Plaintiff Beaned in Bathroom; Defense Verdict Reversed

It is a scene that will surely appear in an upcoming low-humor comedy. The plaintiff was “occupying a bathroom stall . . . when the door to that stall fell off its hinges and struck him in the head”.

Plaintiff sued the airport restaurant operator of the loo, together with the Port Authority, which owned the property. The jury found that the Port Authority, and nobody else, was negligent. Imagine plaintiff’s disappointment when they announced that the negligence was not a proximate cause of the accident.

Post-trial motions availed him naught, so the plaintiff, representing himself, prosecuted an appeal. The Appellate Division, Second Department, said he will get another day in court, because “the jury’s determination that the Port Authority was negligent but that its negligence was not a substantial factor in causing the subject accident was not supported by a fair interpretation of the evidence”.

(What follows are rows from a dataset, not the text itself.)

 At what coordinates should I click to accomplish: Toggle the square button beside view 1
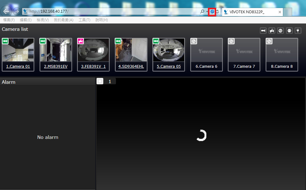click(100, 81)
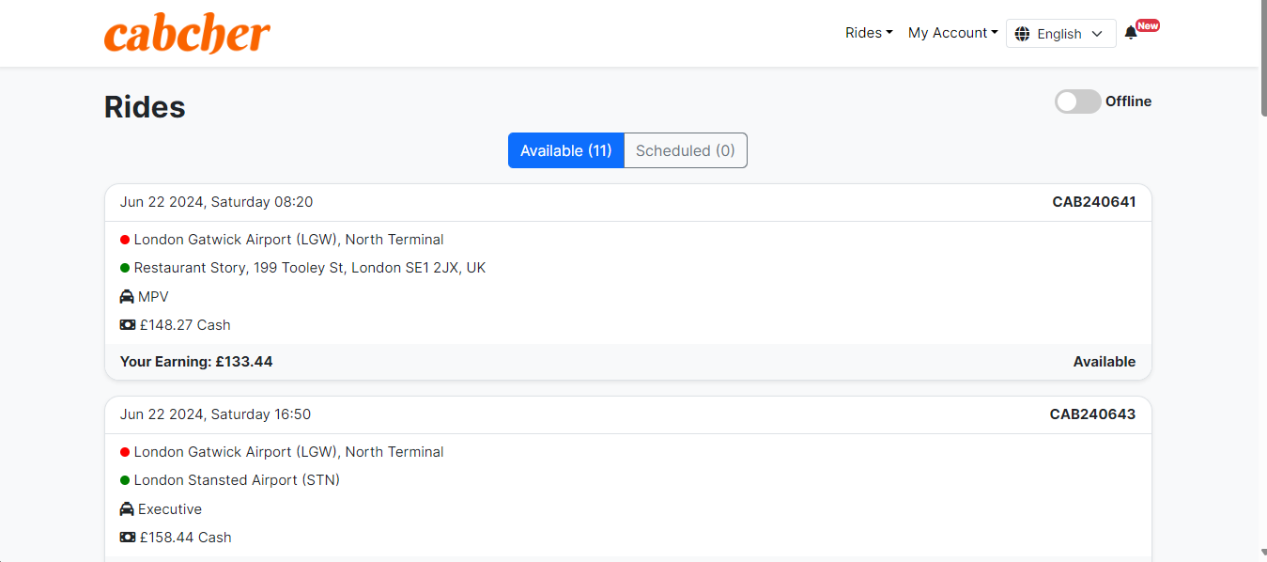Click the cabcher logo
The image size is (1267, 562).
(187, 34)
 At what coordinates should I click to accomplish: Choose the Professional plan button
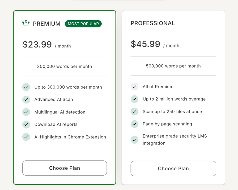coord(173,168)
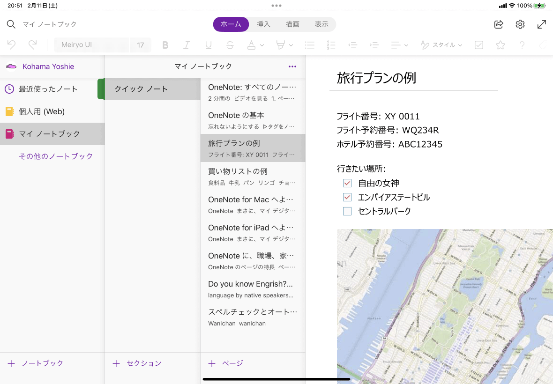Open the settings gear icon
The width and height of the screenshot is (553, 384).
tap(520, 24)
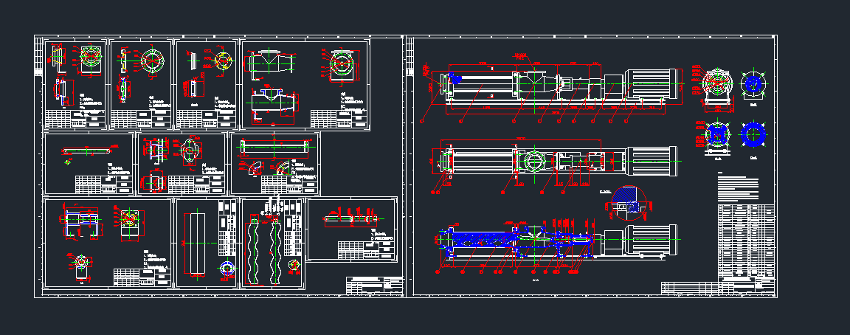Select the circular magnified detail view callout

coord(624,204)
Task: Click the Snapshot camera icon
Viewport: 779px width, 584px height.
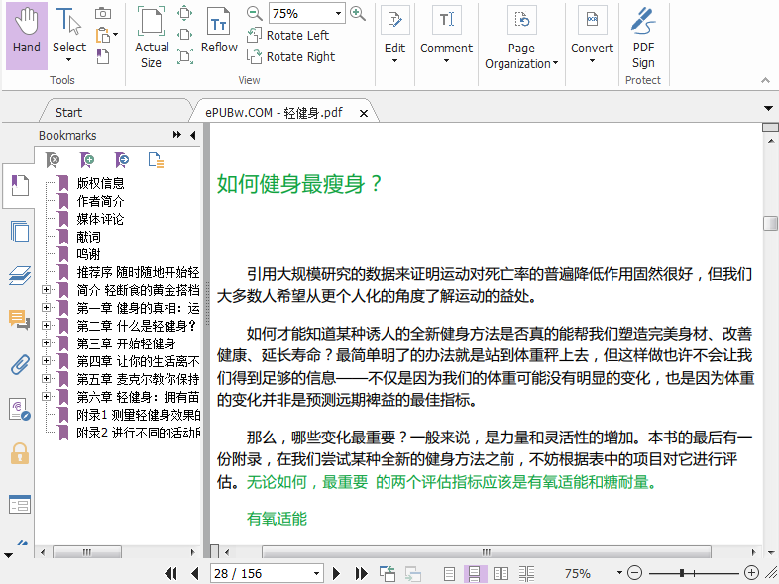Action: pyautogui.click(x=103, y=13)
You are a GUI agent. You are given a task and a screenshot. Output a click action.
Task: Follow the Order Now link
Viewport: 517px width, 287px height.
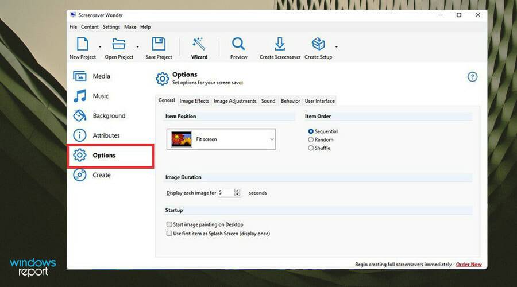(x=469, y=264)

Ahmed v Port Authority (August 12, 2015)

 

NY Ist Dept. Upholds Nursing Home Admission Arbitration Agreement

A nursing home admission agreement contained an arbitration clause. The patient sued, claiming injuries from improper treatment. The nursing home sought to enforce the arbitration agreement, but the trial-level judge declined on various grounds.

The Appellate Division reversed in a terse decision, holding: (1) that the arbitration clause was not unconscionable; (2) that the Federal Arbitration Act preempted any contrary state statute; and (3) that the McCarran-Ferguson Act was not implicated.